La mobilisation citoyenne autour du phénomène d’érosion côtière à Baie-des-Sables semble traverser une période de houle. Lors de l’assemblée générale annuelle du 15 avril, quatre membres du conseil d’administration d’Héritage portuaire Baie-des-Sables ont remis leur démission en bloc, laissant le président Denis Forest seul à la barre de l’organisme.
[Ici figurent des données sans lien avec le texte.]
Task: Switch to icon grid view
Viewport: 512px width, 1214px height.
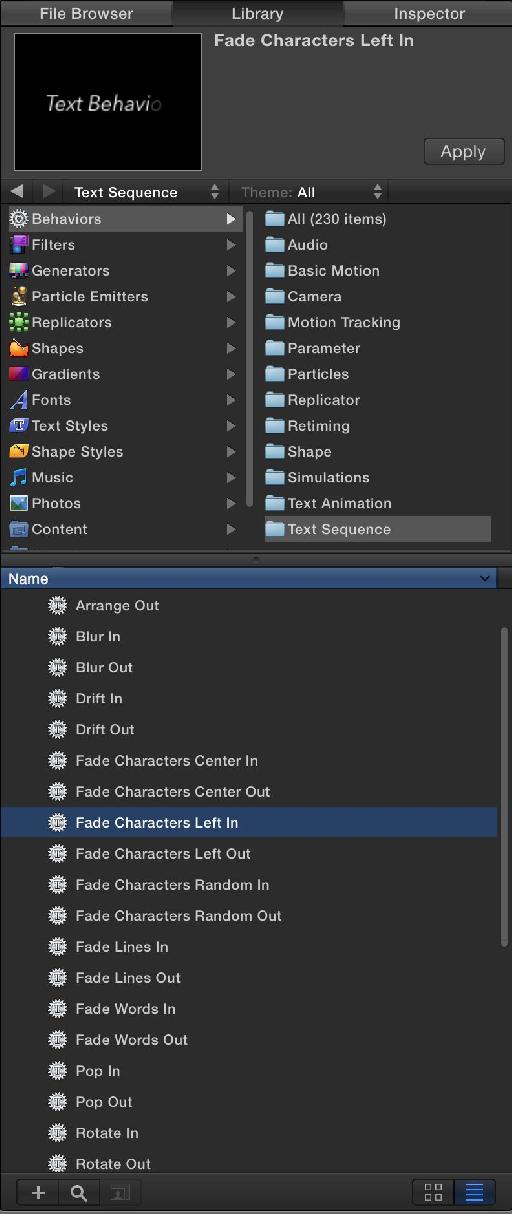Action: (434, 1192)
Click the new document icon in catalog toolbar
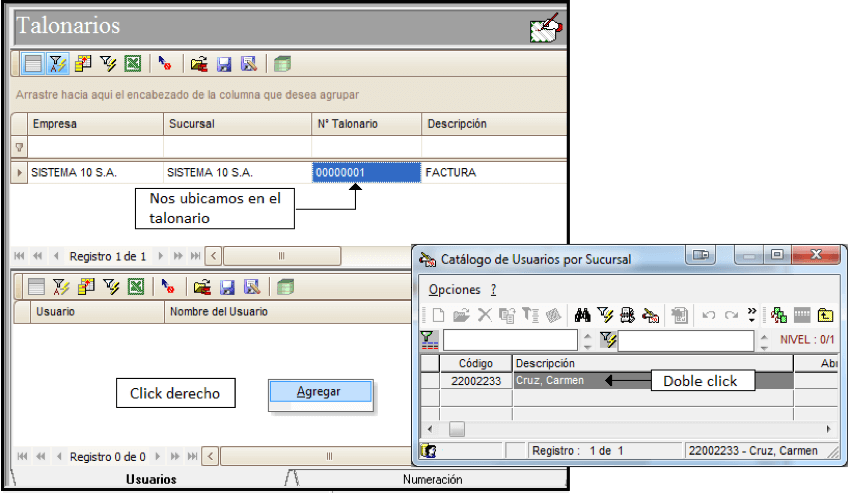 438,315
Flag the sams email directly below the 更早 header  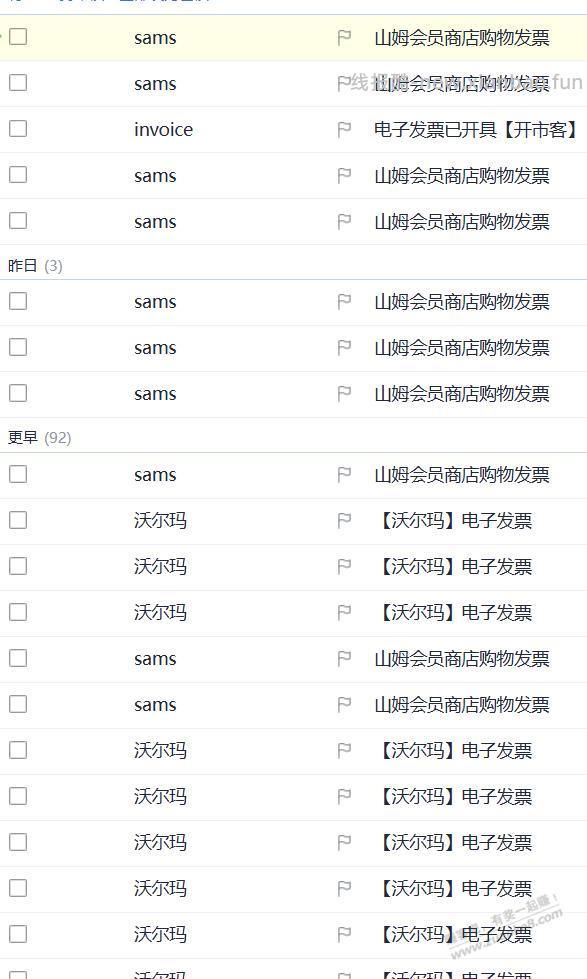pos(344,474)
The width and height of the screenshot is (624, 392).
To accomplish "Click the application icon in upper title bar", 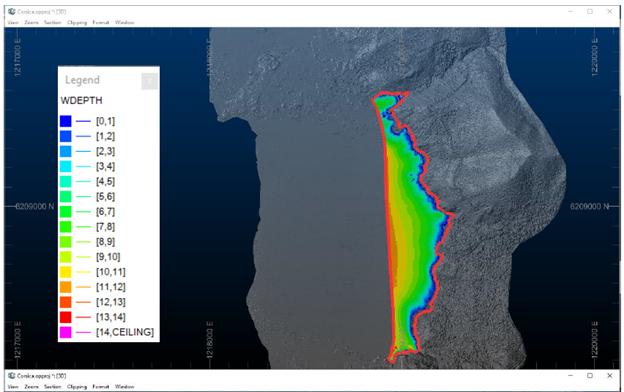I will coord(12,12).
Selon nos informations, quelques facteurs auraient précipité ces départs. Parmi eux, le refus d’une demande de financement déposée auprès d’Innergex, sans explication fournie. L’organisme souhaitait distribuer aux résidents des rosiers sauvages et de l’élyme des sables dès le début de l’été, des plantes dont les systèmes racinaires contribuent à stabiliser les sols côtiers. Ce projet de végétalisation des berges constituait une action concrète en attendant les travaux municipaux, qui ne sont pas prévus avant 2028.
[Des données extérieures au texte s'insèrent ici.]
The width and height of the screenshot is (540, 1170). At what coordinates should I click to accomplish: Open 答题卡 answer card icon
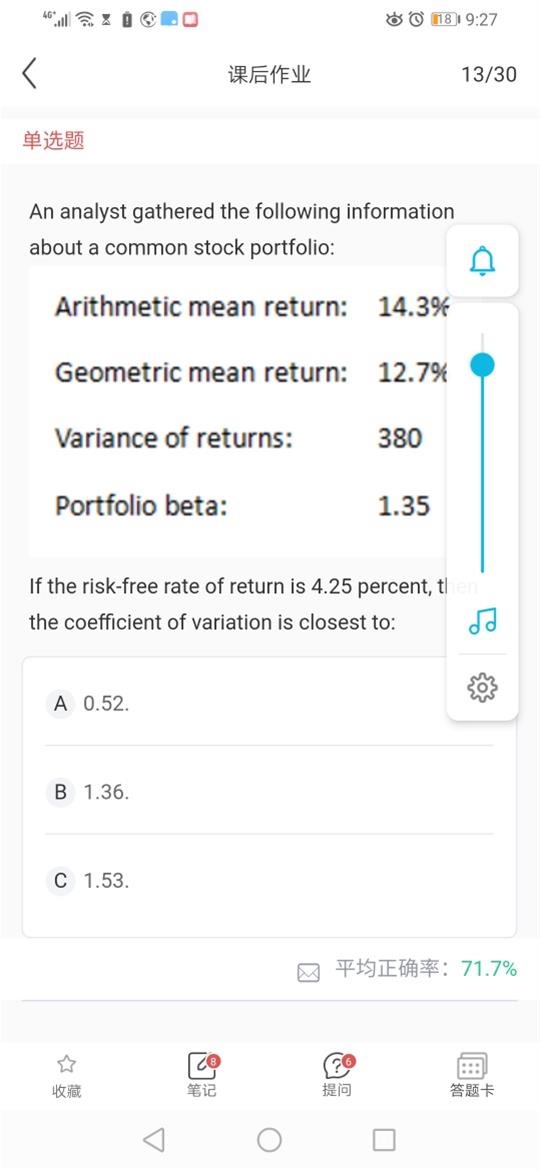click(x=472, y=1066)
Le spectre de Sainte-Flavie
La crainte d’un scénario similaire à celui de Sainte-Flavie, où 345 000 tonnes de gravier ont été déchargées à l’été 2024, ce qui a entièrement reconfiguré le paysage côtier et coupé les riverains de la vue sur le fleuve, avait motivé Héritage portuaire dans sa mission d’informer et d’agir avant qu’il ne soit trop tard. L’organisme s’était donné comme priorité d’éviter d’être mis devant le fait accompli.
Le sentiment de découragement face aux obstacles rencontrés aurait finalement eu raison de l’élan des administrateurs démissionnaires, qui n’ont pas souhaité s’exprimer sur le sujet.